Minami Seigo, Ihara Shouichi, Nishimatsu Kanako, Komuta Kiyoshi
Department of Respiratory Medicine, Osaka Police Hospital, 10-31 Kitayama-cho, Tennoji-ku, Osaka 543-0035, Japan.
Department of Respiratory Medicine, Daini Osaka Police Hospital, 2-6-40 Karasuga-tuji, Tennoji-ku, Osaka 543-8922, Japan.
World J Oncol. 2019 Dec;10(6):187-198. doi: 10.14740/wjon1244. Epub 2019 Dec 16.
Sarcopenia and obesity have been suspected as factors associated with efficacy of treatment and prognosis in various malignancies. This study aimed to investigate the association of pretreatment sarcopenia and visceral obesity with efficacy and prognosis of first- and second-generation epidermal growth factor receptor (EGFR) tyrosine kinase inhibitor (TKI) for patients with non-small cell lung cancer (NSCLC) and positive EGFR mutation.
We retrospectively collected 167 NSCLC patients with mutant EGFR who had started EGFR-TKI monotherapy between October 2007 and August 2018 at our hospital. We classified 167 patients into two groups, according to the definition of underweight based on the World Health Organization (WHO) body mass index (BMI) classification and the Japanese sex-specific cut-off values of the following computed tomography (CT) images-assessed markers of pretreatment sarcopenia or visceral obesity, such as psoas muscle index (PMI), intramuscular adipose tissue content (IMAC) and visceral-to-subcutaneous fat ratio (VSR) at lumbar vertebra L3 level. We compared overall survival (OS) and progression-free survival (PFS) of two groups by Kaplan-Meier curves and log-rank tests. Using multivariate Cox proportional hazard analyses adjusted by age, neutrophil-to-lymphocyte ratio, performance status, EGFR mutation types and EGFR-TKI lines, and extra-pulmonary metastases or three or more than 3 metastatic sites, we searched independent prognostic factors of OS and PFS of EGFR-TKI therapy.
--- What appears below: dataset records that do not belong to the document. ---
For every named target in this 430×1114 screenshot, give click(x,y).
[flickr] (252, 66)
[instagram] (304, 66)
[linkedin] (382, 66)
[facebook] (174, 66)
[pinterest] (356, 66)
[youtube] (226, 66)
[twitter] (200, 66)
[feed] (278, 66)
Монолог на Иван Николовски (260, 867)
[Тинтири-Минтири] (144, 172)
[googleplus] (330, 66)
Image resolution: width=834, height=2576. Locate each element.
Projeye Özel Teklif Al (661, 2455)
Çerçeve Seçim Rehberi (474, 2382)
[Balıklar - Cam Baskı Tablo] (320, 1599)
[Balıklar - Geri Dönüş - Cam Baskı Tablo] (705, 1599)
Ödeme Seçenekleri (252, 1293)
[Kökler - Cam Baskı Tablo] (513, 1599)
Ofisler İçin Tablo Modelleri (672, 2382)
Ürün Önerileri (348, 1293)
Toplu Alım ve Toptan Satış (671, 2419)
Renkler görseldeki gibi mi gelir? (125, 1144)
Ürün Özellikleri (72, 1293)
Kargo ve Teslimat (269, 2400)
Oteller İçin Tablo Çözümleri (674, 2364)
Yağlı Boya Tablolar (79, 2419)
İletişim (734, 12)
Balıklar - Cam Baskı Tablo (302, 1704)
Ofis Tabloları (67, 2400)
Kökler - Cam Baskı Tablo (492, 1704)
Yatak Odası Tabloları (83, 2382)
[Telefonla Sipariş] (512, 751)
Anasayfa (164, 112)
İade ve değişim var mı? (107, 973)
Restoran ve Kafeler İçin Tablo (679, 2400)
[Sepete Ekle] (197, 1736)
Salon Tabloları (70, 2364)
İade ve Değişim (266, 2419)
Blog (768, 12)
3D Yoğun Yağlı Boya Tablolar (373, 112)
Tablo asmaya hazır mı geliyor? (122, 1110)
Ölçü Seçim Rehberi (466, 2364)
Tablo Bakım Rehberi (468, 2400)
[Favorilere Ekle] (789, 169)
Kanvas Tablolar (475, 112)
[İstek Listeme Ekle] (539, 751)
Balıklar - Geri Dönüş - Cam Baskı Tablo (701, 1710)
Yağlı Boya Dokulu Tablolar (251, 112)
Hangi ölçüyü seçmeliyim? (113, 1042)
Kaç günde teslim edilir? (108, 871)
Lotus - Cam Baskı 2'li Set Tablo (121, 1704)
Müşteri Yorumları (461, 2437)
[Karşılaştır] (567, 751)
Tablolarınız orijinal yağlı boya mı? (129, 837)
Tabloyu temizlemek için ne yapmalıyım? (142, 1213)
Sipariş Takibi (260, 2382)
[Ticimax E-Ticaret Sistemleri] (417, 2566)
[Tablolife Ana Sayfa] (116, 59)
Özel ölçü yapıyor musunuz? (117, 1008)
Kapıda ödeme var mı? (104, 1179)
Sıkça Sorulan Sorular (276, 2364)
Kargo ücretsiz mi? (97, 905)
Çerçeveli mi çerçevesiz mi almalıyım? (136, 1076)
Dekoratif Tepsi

The OS (median 26.0 vs. 32.3 months, P = 0.02) and PFS (9.1 vs. 14.8 months, P = 0.03) of patients with BMI < 18.5 were significantly shorter than those of patients with BMI ≥ 18.5. However, there was no significant difference in OS and PFS according to PMI, IMAC and VSR. The multivariate analyses detected only BMI < 18.5 as an unfavorable prognostic factor of shorter OS (hazard ratio (HR) 1.70, 95% confidence interval (CI) 1.03 - 2.81, P = 0.04) and PFS (HR 1.72, 95% CI 1.11 - 2.67, P = 0.02).
Pretreatment underweight was a significant prognostic factor of poor PFS and OS of EGFR-TKI therapy. However, neither pretreatment sarcopenia nor visceral obesity was associated with prognosis of EGFR-TKI. Underweight may be a surrogate for advanced disease burden.
肌肉减少症和肥胖被怀疑是与各种恶性肿瘤的治疗效果和预后相关的因素。本研究旨在探讨非小细胞肺癌(NSCLC)且表皮生长因子受体(EGFR)突变阳性患者的治疗前肌肉减少症和内脏肥胖与第一代和第二代EGFR酪氨酸激酶抑制剂(TKI)疗效及预后的关系。
我们回顾性收集了2007年10月至2018年8月期间在我院开始接受EGFR-TKI单药治疗的167例EGFR突变的NSCLC患者。根据世界卫生组织(WHO)体重指数(BMI)分类中体重过低的定义以及以下计算机断层扫描(CT)图像评估的治疗前肌肉减少症或内脏肥胖标志物(如腰3椎体水平的腰大肌指数(PMI)、肌内脂肪组织含量(IMAC)和内脏与皮下脂肪比值(VSR))的日本性别特异性临界值,将167例患者分为两组。我们通过Kaplan-Meier曲线和对数秩检验比较两组的总生存期(OS)和无进展生存期(PFS)。使用多因素Cox比例风险分析,对年龄、中性粒细胞与淋巴细胞比值、体能状态、EGFR突变类型、EGFR-TKI治疗线数以及肺外转移或3个及以上转移部位进行校正,我们寻找EGFR-TKI治疗OS和PFS的独立预后因素。
BMI<18.5的患者的OS(中位生存期26.0个月对32.3个月,P = 0.02)和PFS(9.1个月对14.8个月,P = 0.03)显著短于BMI≥18.5的患者。然而,根据PMI、IMAC和VSR,OS和PFS没有显著差异。多因素分析仅检测到BMI<18.5是OS较短(风险比(HR)1.70,95%置信区间(CI)1.03 - 2.81,P = 0.04)和PFS较短(HR 1.72,95%CI 1.11 - 2.67,P = 0.02)的不良预后因素。